Enviada em 02/12/2019
A série estadunidense “you” explora uma temática bastante discutida no cenário hodierno: a questão da violência de gênero. Na obra, além do seu foco principal, que é mostrar a psicopatia de um jovem, a mulher que é perseguida pelo personagem principal, também se mostra em uma questão muito complexa, a violência, a chantagem e a chantagem que a mesma vive por conta do professor da sua universidade, algo que extrapola a ficção e se faz incisivo no mundo real feminino. Além disso, percebe-se que esse tipo de ato se faz acentuadamente presente em áreas universitárias, o que contraria as diretrizes marcados pelo teor de intelectualidade. Nesse sentido, para entender essa dúbia conjuntura, faz-se necessário discutir acerca das raízes e das práticas culturais que contribuem para a permanência da vicissitude.
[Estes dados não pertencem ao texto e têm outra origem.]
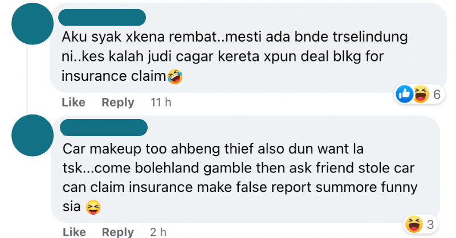Click the haha reaction icon beside count 3
456x238 pixels.
414,224
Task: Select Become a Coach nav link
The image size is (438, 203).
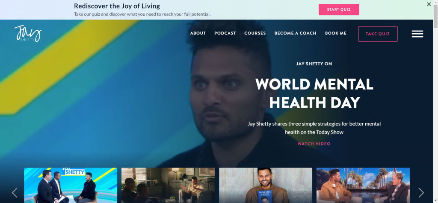Action: click(295, 33)
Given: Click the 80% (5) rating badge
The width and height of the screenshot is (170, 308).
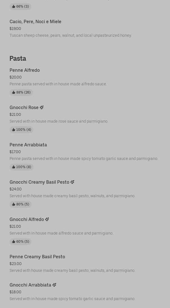Looking at the screenshot, I should pos(21,204).
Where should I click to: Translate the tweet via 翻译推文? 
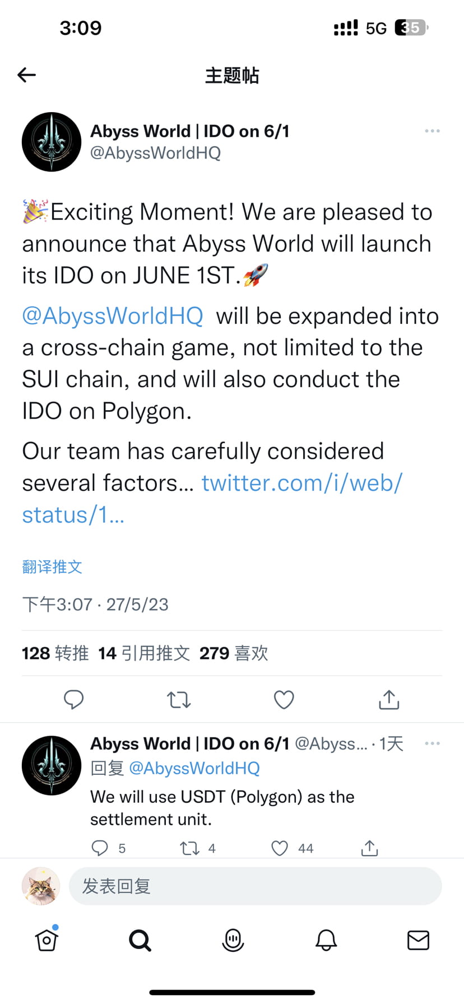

É sabido que a inferiorização da mulher na sociedade é um problema estrutural com origem ainda na Antiguidade. Nossa vida acaba por sendo pautada em uma sociedade patriarcal burguesa, em que o homem é o que dá as ordens e a mulher precisa se manter submissa. Dessa forma, com o passar dos anos, embora tal concepção tenha sido aperfeiçoada e compreendida como hedionda por muitos, nota-se que os resquícios dessa visão misógina perduraram na Idade Contemporânea. Um caso que ilustra claramente essa situação, acomete a história da cientista Marie Curie que, apesar de ter possuído um intelecto excepcional, esteve às sombras de seu esposo para alcançar credibilidade, sofrendo com os efeitos do machismo em suas pesquisas.
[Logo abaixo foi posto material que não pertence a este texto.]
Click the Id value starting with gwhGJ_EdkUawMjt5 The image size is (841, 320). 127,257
Não obstante a essa circunstância, a frequente associação da mulher em um patamar inferior ao homem aumenta o seu preconceito vivido no ambiente universitário, o que ilustra categoricamente a falha da sociedade em enfrentar e combater a violência de gênero. Em conformidade com o pensamento do filósofo George Santayana, a falta de observação de imbróglios passados impede a possibilidade de progressos, algo observado na recorrência de casos de assédio sexual, desqualificação intelectual e, até mesmo, de estupro nesse cenário.
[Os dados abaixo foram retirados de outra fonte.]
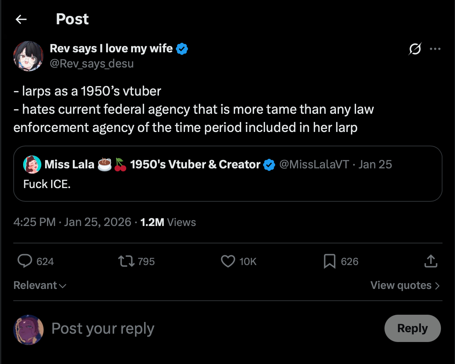The width and height of the screenshot is (455, 364).
Task: Open Rev's profile avatar
Action: [x=28, y=56]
Desse modo, é necessário, indubitavelmente, a prática de medidas para contornar a situação. Os órgãos acadêmicos responsáveis pela direção devem trabalhar para as normas que regem o tema da violência de gênero sejam seguidas mais a risca. Com isso, o aumento da fiscalização e punição dos praticantes, tornará possível garantir uma vida acadêmica agradável para as mulheres. Também é de grande ajuda as mídias dentro das universidade promoverem cartazes e campanhas para todos os locais da faculdade, pregando a demonização e a contrariedade à essa violência, alcançando assim, o fim de repulsivos atos machistas.